Growing up, Racheal watched families in her community navigate sickle cell disorder without language, without support, and without anyone willing to have the difficult conversations early enough to matter. That experience shaped a conviction that has since become the foundation of her work: information shared too late is almost as harmful as no information at all.

SickleVive was built on that conviction. Through the foundation, Racheal has worked to create spaces where young people can learn openly about sickle cell disorder, preventive healthcare, genotype compatibility, and informed decision-making, without fear, shame, or stigma.

That vision came alive most recently during the SickleVive ThriveWell Outreach, Alimosho Edition, a three-day initiative that moved through schools and community spaces across Alimosho Local Government Area in Lagos State.

At Igando Community Senior High School and Ikotun Senior High School, over 300 students participated in sensitisation sessions covering sickle cell awareness, genotype compatibility, climate health, and the Sustainable Development Goals. At the Alimosho Local Government Secretariat, more than 75 residents received free genotype testing, for many of them, access to information about themselves they had never previously had.

The numbers, however, tell only part of the story.

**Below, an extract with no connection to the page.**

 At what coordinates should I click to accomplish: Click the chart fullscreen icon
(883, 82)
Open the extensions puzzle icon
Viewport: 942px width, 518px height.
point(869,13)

During one session at Igando, a student raised her hand. Her voice was tentative at first. She had just found out she was AS and did not know what that meant for her future, for relationships, for children she might one day want. The room went quiet. The facilitator answered slowly and carefully, not with clinical distance, but with the kind of honesty that makes people feel seen rather than afraid. By the time the session ended, three more students had raised their hands with the same question.

It is the kind of moment SickleVive exists to create.

Awareness campaigns around sickle cell in Nigeria have historically been reactive, surfacing around World Sickle Cell Day or in the context of high-profile cases, then receding. What Racheal and SickleVive are attempting is something more durable: a shift from reactive conversation to preventive action, particularly among young people navigating relationships and family planning at the very age when that information matters most.

Industry observers and health advocates say the gap between sickle cell awareness and sickle cell action remains one of the most persistent challenges in Nigeria’s public health landscape. Knowledge about genotype compatibility exists, but the structures for delivering that knowledge early, consistently, and without stigma, remain underdeveloped across many communities.

Through initiatives like ThriveWell, SickleVive is working to fill that gap, one school hall, one community space, one honest conversation at a time.

For Racheal, who is also a sickle cell warrior living with a disability, the measure of success is not in the statistics an outreach produces but in what stays with the people who pass through it.

“The most important thing that happened in Alimosho was not the testing or the numbers,” she said. “It was the question a girl was finally brave enough to ask, and the room that was finally ready to answer.”